In music, the advertising model funnels some portion of the audience to membership subscriptions, where the commercials are eliminated and the content choices are more interactive and personalized. There is an imbalance there, as most people (perhaps trained by AM/FM radio) prefer to bear with the ads in exchange for free listening and reduced choice. Curiously though, on Spotify at least, the less-used subscription part of the business makes much more money than the more-used “freemium” listening.

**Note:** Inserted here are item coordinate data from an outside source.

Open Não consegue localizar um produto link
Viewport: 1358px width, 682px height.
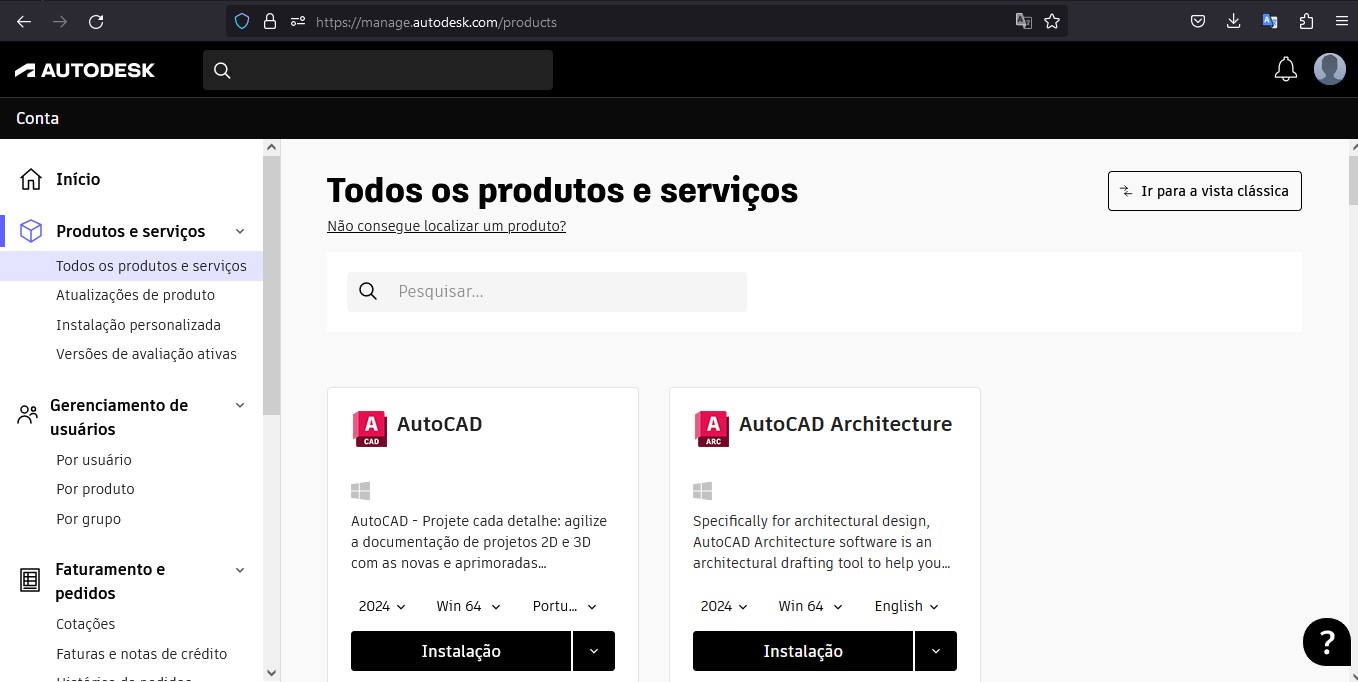(446, 226)
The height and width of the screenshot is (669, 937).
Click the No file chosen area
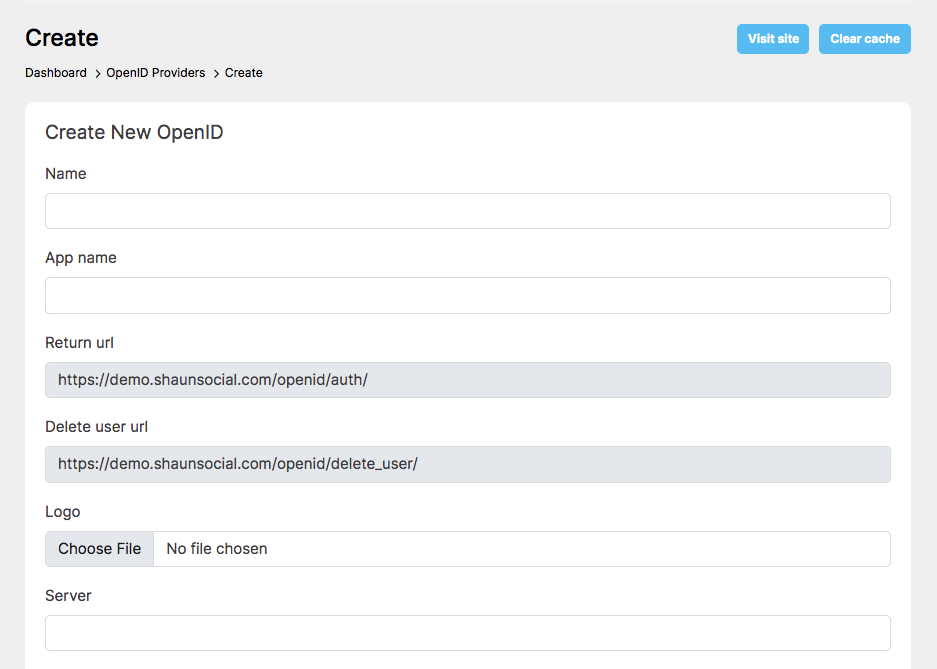[217, 549]
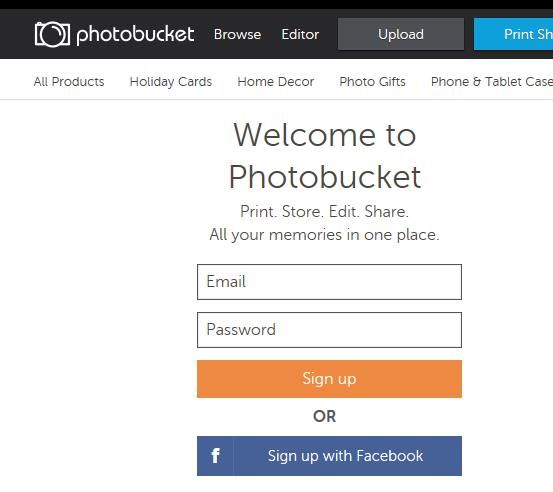Click the photobucket wordmark in header

tap(135, 35)
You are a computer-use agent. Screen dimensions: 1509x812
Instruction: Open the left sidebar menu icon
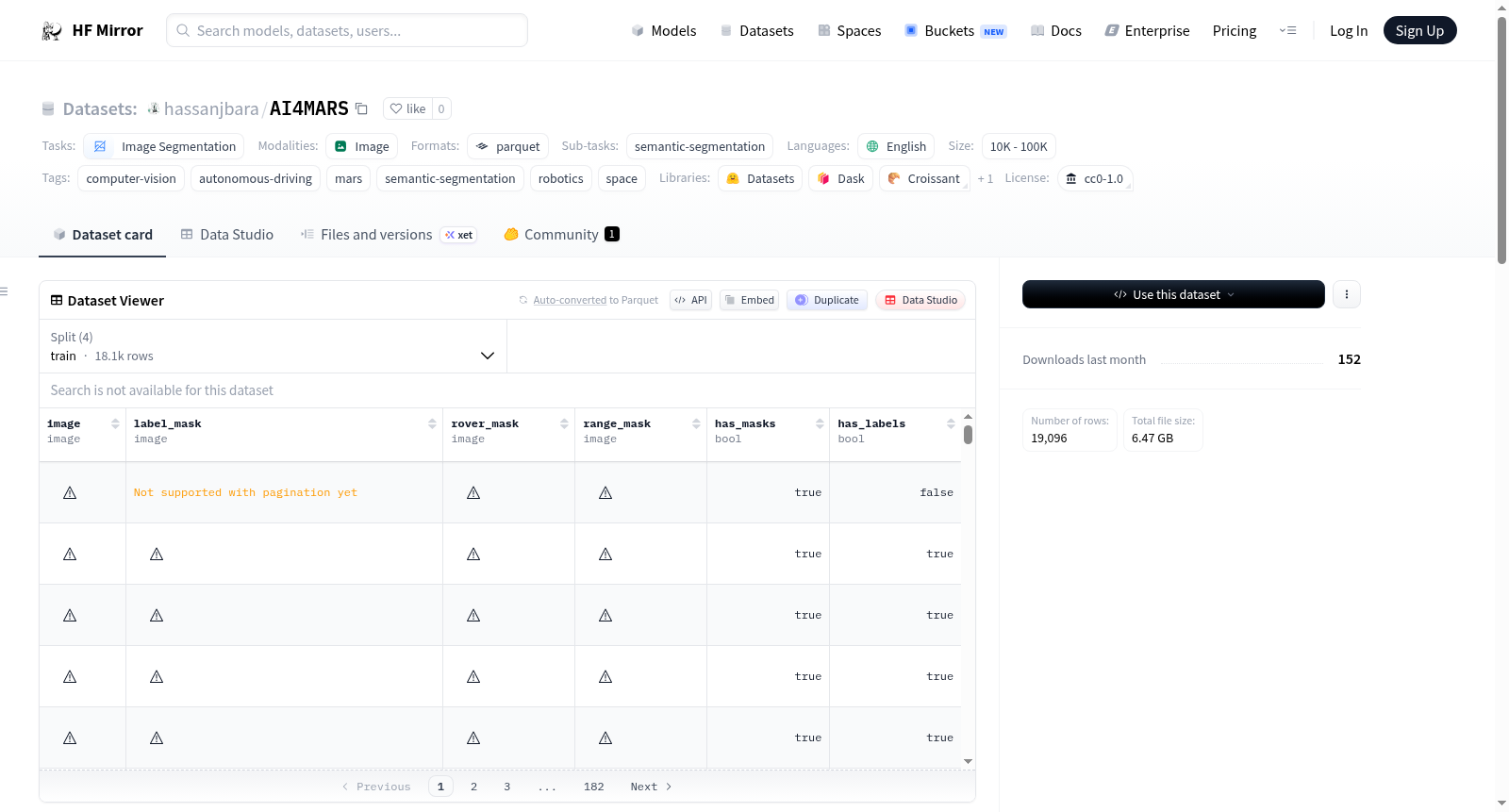click(4, 291)
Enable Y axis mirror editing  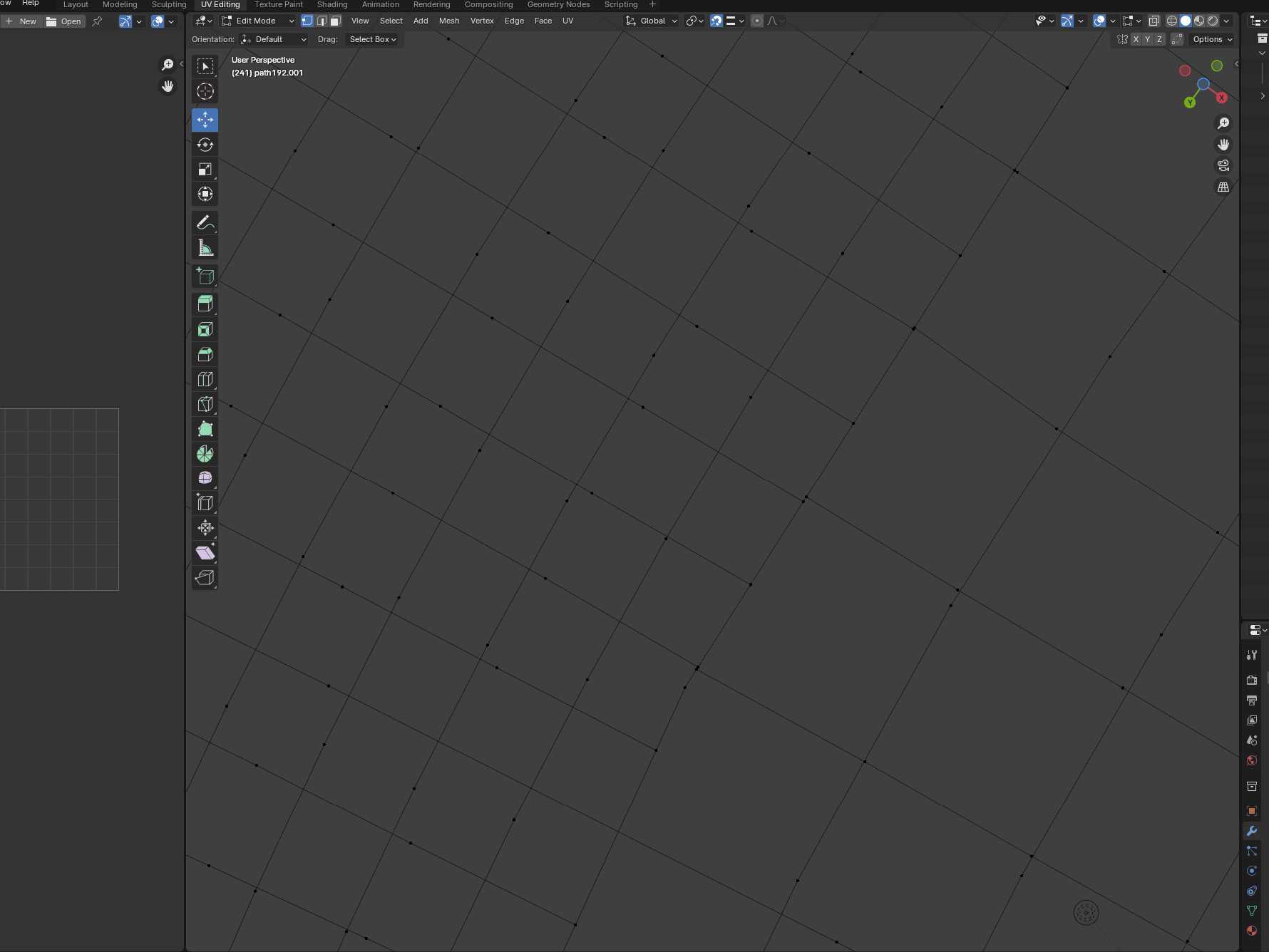coord(1147,39)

That model presents an opportunity for podcasting, and an experimentation phase seems to be underway now. Three examples:
Two months ago PodcastOne (which sponsors this column) launched PodcastOne Premium, which offers reduced commercial load, and back episodes from the archives of participating shows. At RAIN Summit West in April, company founder Norm Pattiz framed the venture as an experiment: “We’ll see what happens.” He noted that repurposing a show’s back catalog was part of the business rationale: “Ninety percent of consumption takes place in a relatively short amount of time. Even with ad technology that can put corrects ads into old shows, there’s not much money to be made there.”
At Midroll Media, the Howl subscription plan was inaugurated last August, just after Midroll was acquired by E.W. Scripps. Howl offers its balance of the same standard value propositions: Fewer commercials (none in Howl’s case) and easy access to years of archived shows. As with PodcastOne, Howl was preparing original content behind the paywall as well.
This week Acast introduced Acast+, which takes a different angle. Acast+ is a program for producers of Acast-hosted programs. The back-end platform now allows creators to set up mini-plans specific to their shows, in a bid to attract subscribers. Acast supports the effort with an Acast+ app, which aggregates all participating content. This slant resembles crowd-funded subscription service Patreon, which enables podcast (and other content types) to raise ongoing funds via pledges of monthly giving — rather like being a sustaining member of NPR.
It’s easy to predict that podcast subscriptions will continue to sprout. Given enough content volume, there’s no reason not to do it. The open question is whether listeners will pay tolls to get behind firewalls of special content, or a better experience. It took music many years to gain ground in convincing consumers that music was a worthwhile subscription product — and it’s still an uphill climb. Podcasting has the same always-been-free challenge.